Entre maio e abril, foram leiloadas na internet várias cartas que Antero de Quental trocou com familiares e amigos. Entre estas cartas, constará uma inédita, nunca antes publicada, dirigida a Matilde, irmã do poeta açoriano

Carta de Antero à irmã © BESTNET LEILÕES

Em julho, dávamos conta do leilão de seis cartas escritas pelo escritor açoriano Antero de Quental e duas destinadas a ele, no sítio online BestNet Leilões, entre os meses de maio e abril.

Os preços de licitação final variaram entre 120 e 2.500 euros e entre as cartas consta, por exemplo, correspondência com uma irmã e com José Bensaúde, amigo do poeta e ensaísta açoriano.

Foram muitas as cartas que Antero de Quental trocou com as suas amizades e família. No entanto, tinha o hábito de destruir as que tivesse em sua posse. Conforme escreveu a anteriana, Ana Maria Martins, “Antero de Quental nunca se preocupou com o lugar que a posteridade lhe reservaria ou não. Tinha mesmo o mau costume de destruir quando os papeis lhe fossem parar às mãos”. No entanto, várias cartas sobreviveram até hoje. Algumas fazem parte de espólios públicos. Outras, leiloadas, estão em coleções privadas.

[TAREFAS]:
1. No texto sobre as cartas de Antero de Quental, entre que valores variaram os preços de licitação final?
2. Prossiga o texto sobre as cartas de Antero de Quental a partir da última frase apresentada.

[MATERIAL RECOLHIDO]:
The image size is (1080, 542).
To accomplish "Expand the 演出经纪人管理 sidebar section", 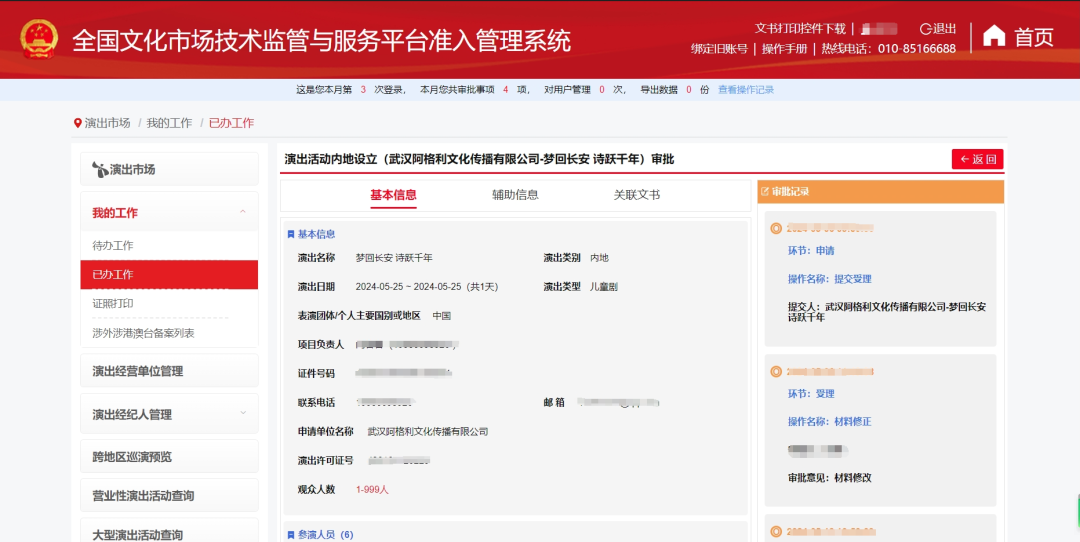I will (243, 413).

[RESPOSTAS POR ORDEM]:
1. Entre 120 e 2.500 euros.

2.
A investigadora Ana Maria Martins já reuniu e publicou, em vários volumes, numerosas cartas de Antero, que foram surgindo ao longo do tempo. O Diário da Lagoa (DL) foi tentar saber junto da estudiosa anteriana mais sobre estas cartas.

Ana Martins explica ao nosso jornal que segundo fonte sua, que teve acesso àquelas cartas leiloadas, quase todas já terão sido publicadas, isto é, não serão inéditas. Estas terão menos valor monetário. No entanto, entre as cartas leiloadas, uma será totalmente inédita e rara: uma carta de Antero à irmã Matilde. Já esta será de maior valor monetário. “Até onde eu sei, dessas cartas que foram agora a leilão, creio que só a carta de Antero à irmã Matilde é que é inédita”, clarifica a anteriana.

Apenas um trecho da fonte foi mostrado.